Low End Theory, the long-running Los Angeles experimental hip-hop and beat music party, comes to Brooklyn this week with some of the scene’s biggest stars in tow. The party is probably the world’s most influential event for this kind of music — it’s helped launch the careers of artists like Flying Lotus and Nosaj Thing. The party is a draw for visionary producers whose music skirts the mainstream, like the Gaslamp Killer and Daddy Kev, the latter of whom has produced tracks for rappers like Busdriver and Sage Francis. There’s no better way to experience this constantly mutating scene than to get down on Low End Theory’s hallowed dance floor.

4/29
Mitski, Salt Cathedral, Told Slant

Brooklyn Steel

7 p.m., $25

Mitski’s album Puberty 2 was one of last year’s purest victories. The young artist has transitioned seamlessly from her early DIY recordings to making emotional, intimate, yet anthemic rock music that will easily fill Brooklyn Steel’s cavernous space. On the record, Mitski chronicled her struggles with depression, anxiety, and growing up a Japanese American woman, constantly challenging assumptions about how someone like her should present her identity and music. Mitski is one of indie rock’s contemporary songwriting geniuses — she’s a powerful voice of today’s scene whose potential can’t be underestimated.

Playboi Carti, DJ Wavy
Knockdown Center

8 p.m., $20–$25

Atlanta rapper Playboi Carti has coasted by the last few years on his associations with the A$AP crew, but with the release of his self-titled mixtape, that’s all about to change. The easy, woozy New Orleans bounce–influenced production combined with rapid-fire vocals on single “Magnolia” has already earned the track a preemptive Song of the Summer tag from Pitchfork. This show will be Carti’s New York coming-out party, a chance to hop on the wagon while this future star is just gearing up.

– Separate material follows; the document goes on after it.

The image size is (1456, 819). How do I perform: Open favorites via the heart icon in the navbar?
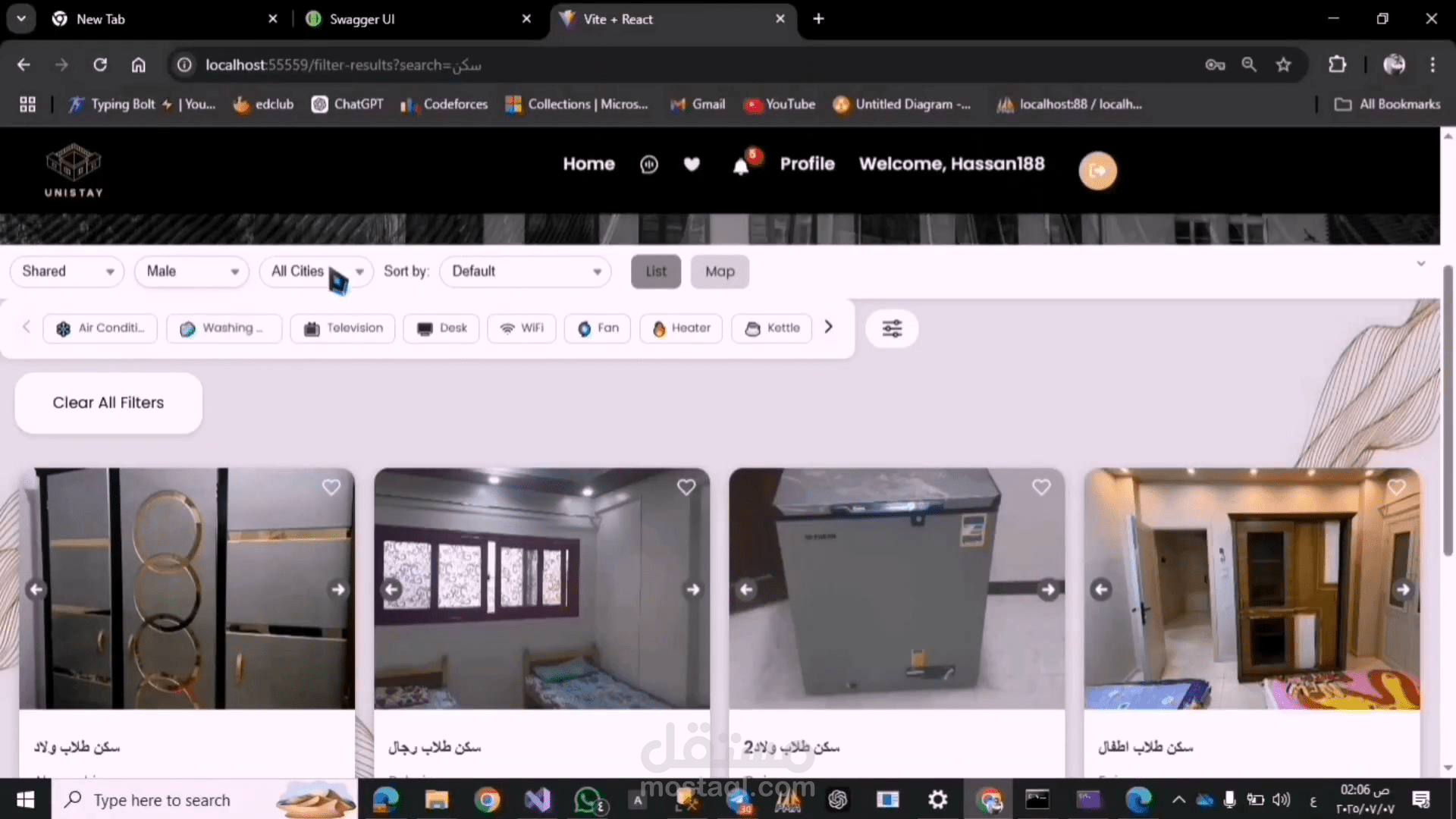692,164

Shonen Knife, Yucky Duster, the Prits
Sunnyvale

8 p.m., $15

Osaka pop punk powerhouse trio Shonen Knife have been dominating audiences with euphoric live shows for more than 35 years now, and they show no sign of stopping. In fact, they’ve outlasted the much more famous bands that their jangly pop rock helped inspire — from Nirvana to Sonic Youth. Shonen Knife are truly Ogs of underground indiepop, and their matching outfits and choreographed moves are no less charming today than they were in the early ’80s. They’ll play with Yucky Duster, an up-and-coming Brooklyn indiepop group who similarly draw inspiration from girl group harmonies and punk progenitors like the Ramones.

White Lung, Pop. 1280, Verdigrls
The Studio at Webster Hall

7 p.m., $13

On White Lung’s last LP, last year’s Paradise, the Vancouver, British Columbia, punks intentionally embraced a pop sensibility that diverged from their messier, rougher early work. The result was an album of massive, anthemic tunes with epic, endless riffs and lyrics that wouldn’t look out of place scrawled in your high school notebook: “I’m all about you/You’re all about me too.” In a lot of ways, this shift was a way of fighting against being pigeonholed as an overly earnest feminist punk band. But the transition in no way diminishes the group’s power — it’s just made White Lung’s music something that even more people can enjoy.

Fluxo: Funk Proibidão
MC Bin Laden, MC Carol, DJ Assault, Sicko Mobb, Venus X, Asmara, Leo Justi, Tom DJ

Secret Location TBA

9 p.m., $15

This weekend marks the beginning of Red Bull Music Academy’s monthlong New York festival, a collection of highly curated events that spans some of the most fascinating and forward-thinking global trends in music (full disclosure: the author of this list has written for Red Bull Music Academy’s publications). This night will explore the music of fluxos, Brazilian block parties that take place in the poor favelas that surround major cities. Fluxo parties have spawned a diverse and wildly creative dance music culture that mixes hip-hop, traditional Brazilian music, and bass music. It should be a fascinating and sweaty evening — prepare to dance.